**What you will do**
Up to and including the line with "640x552 pixels.", please reproduce the lines below exactly, beginning with the first.

**Excerpted records**
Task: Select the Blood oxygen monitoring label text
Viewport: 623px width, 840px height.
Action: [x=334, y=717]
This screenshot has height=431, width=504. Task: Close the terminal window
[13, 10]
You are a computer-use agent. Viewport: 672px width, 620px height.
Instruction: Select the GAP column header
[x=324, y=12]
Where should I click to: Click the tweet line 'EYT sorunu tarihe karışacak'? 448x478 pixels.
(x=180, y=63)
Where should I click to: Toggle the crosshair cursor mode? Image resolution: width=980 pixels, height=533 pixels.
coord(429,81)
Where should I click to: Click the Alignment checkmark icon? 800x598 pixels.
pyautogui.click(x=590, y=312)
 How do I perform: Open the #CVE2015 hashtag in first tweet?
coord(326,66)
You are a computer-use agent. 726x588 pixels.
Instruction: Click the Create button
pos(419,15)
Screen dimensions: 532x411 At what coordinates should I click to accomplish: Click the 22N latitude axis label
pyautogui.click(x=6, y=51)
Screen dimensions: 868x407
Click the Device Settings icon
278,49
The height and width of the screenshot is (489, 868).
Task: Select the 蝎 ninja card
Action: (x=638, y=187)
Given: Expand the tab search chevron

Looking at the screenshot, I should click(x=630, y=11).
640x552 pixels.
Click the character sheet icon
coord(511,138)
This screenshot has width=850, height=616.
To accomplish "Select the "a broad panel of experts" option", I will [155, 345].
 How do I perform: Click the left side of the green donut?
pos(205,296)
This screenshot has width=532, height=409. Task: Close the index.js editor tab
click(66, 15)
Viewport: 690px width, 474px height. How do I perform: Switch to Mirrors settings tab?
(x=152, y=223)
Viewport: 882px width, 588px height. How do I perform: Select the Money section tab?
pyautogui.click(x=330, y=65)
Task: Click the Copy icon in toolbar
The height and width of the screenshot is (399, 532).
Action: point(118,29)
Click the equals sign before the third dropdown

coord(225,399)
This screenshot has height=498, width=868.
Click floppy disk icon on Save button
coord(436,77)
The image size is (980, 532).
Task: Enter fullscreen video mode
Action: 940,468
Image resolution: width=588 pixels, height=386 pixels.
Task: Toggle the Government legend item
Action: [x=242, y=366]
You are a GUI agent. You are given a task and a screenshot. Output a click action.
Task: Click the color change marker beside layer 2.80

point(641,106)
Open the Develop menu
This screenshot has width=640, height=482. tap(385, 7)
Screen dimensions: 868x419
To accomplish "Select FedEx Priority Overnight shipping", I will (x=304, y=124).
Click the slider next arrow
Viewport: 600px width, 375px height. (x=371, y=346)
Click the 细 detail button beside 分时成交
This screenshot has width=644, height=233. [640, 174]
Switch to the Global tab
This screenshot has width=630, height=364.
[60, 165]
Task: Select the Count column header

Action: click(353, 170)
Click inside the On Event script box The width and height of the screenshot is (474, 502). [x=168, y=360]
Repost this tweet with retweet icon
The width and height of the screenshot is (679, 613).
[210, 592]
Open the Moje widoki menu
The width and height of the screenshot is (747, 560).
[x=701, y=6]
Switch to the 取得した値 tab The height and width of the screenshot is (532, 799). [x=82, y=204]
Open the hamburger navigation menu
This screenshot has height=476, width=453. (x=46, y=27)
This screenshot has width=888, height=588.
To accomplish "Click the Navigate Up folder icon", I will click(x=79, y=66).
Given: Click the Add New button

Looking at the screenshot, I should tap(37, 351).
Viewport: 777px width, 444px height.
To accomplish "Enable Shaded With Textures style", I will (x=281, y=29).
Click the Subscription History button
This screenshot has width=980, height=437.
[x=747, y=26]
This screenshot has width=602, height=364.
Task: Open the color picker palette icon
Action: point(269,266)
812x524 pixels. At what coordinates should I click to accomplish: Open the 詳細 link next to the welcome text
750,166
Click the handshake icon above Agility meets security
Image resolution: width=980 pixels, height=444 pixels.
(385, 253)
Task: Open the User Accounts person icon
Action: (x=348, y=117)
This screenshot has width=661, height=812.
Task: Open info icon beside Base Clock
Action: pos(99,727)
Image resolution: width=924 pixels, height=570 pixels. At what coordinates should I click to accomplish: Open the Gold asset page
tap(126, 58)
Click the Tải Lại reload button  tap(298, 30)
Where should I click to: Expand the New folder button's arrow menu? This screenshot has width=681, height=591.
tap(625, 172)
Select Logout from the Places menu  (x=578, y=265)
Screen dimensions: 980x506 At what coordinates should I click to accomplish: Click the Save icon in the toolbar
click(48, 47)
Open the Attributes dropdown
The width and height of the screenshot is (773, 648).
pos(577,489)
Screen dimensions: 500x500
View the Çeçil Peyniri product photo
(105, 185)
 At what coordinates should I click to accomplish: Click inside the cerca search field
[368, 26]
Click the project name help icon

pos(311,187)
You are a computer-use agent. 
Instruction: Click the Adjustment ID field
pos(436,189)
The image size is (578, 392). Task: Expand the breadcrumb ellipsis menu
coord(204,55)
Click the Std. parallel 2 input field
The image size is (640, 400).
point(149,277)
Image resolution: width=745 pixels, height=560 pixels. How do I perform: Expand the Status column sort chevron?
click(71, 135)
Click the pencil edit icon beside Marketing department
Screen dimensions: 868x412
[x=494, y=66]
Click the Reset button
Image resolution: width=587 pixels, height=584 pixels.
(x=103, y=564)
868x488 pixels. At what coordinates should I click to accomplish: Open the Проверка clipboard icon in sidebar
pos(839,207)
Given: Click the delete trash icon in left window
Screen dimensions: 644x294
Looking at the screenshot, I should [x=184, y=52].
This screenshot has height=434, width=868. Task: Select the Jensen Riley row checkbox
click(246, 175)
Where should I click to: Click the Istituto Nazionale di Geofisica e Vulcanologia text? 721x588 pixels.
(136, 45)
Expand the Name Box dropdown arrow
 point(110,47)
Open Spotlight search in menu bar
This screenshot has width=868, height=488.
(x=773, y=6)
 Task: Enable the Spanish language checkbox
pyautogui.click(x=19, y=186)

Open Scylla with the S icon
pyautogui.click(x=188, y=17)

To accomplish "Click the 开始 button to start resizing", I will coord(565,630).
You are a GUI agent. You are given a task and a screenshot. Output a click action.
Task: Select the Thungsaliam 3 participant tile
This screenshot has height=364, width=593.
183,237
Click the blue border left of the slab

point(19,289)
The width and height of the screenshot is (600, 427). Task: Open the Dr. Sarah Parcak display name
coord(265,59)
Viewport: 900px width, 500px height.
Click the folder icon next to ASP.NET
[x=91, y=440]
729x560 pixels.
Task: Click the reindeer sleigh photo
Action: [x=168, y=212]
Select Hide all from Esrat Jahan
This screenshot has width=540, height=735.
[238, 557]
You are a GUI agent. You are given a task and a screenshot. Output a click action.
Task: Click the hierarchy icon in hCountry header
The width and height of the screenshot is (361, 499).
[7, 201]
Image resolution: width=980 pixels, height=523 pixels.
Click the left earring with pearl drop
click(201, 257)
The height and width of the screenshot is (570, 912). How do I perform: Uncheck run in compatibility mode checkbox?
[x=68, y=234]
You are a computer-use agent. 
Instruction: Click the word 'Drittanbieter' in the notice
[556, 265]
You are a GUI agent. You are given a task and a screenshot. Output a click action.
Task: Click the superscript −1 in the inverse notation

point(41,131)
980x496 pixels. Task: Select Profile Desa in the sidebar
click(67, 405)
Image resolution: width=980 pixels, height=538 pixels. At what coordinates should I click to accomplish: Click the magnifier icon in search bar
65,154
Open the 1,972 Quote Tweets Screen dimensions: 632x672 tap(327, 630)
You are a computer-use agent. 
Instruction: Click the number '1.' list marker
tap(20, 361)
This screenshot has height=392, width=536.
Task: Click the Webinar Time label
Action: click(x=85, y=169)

**Output for this task**
Task: Select the Blood oxygen monitoring label text
Viewport: 623px width, 840px height.
Action: [x=334, y=717]
This screenshot has height=431, width=504. Task: Close the terminal window
[13, 10]
You are a computer-use agent. Viewport: 672px width, 620px height.
Instruction: Select the GAP column header
[x=324, y=12]
Where should I click to: Click the tweet line 'EYT sorunu tarihe karışacak'? 448x478 pixels.
(x=180, y=63)
Where should I click to: Toggle the crosshair cursor mode? Image resolution: width=980 pixels, height=533 pixels.
coord(429,81)
Where should I click to: Click the Alignment checkmark icon? 800x598 pixels.
pyautogui.click(x=590, y=312)
 How do I perform: Open the #CVE2015 hashtag in first tweet?
coord(326,66)
You are a computer-use agent. 726x588 pixels.
Instruction: Click the Create button
pos(419,15)
Screen dimensions: 532x411 At what coordinates should I click to accomplish: Click the 22N latitude axis label
pyautogui.click(x=6, y=51)
Screen dimensions: 868x407
Click the Device Settings icon
278,49
The height and width of the screenshot is (489, 868).
Task: Select the 蝎 ninja card
Action: (x=638, y=187)
Given: Expand the tab search chevron

Looking at the screenshot, I should click(x=630, y=11).
640x552 pixels.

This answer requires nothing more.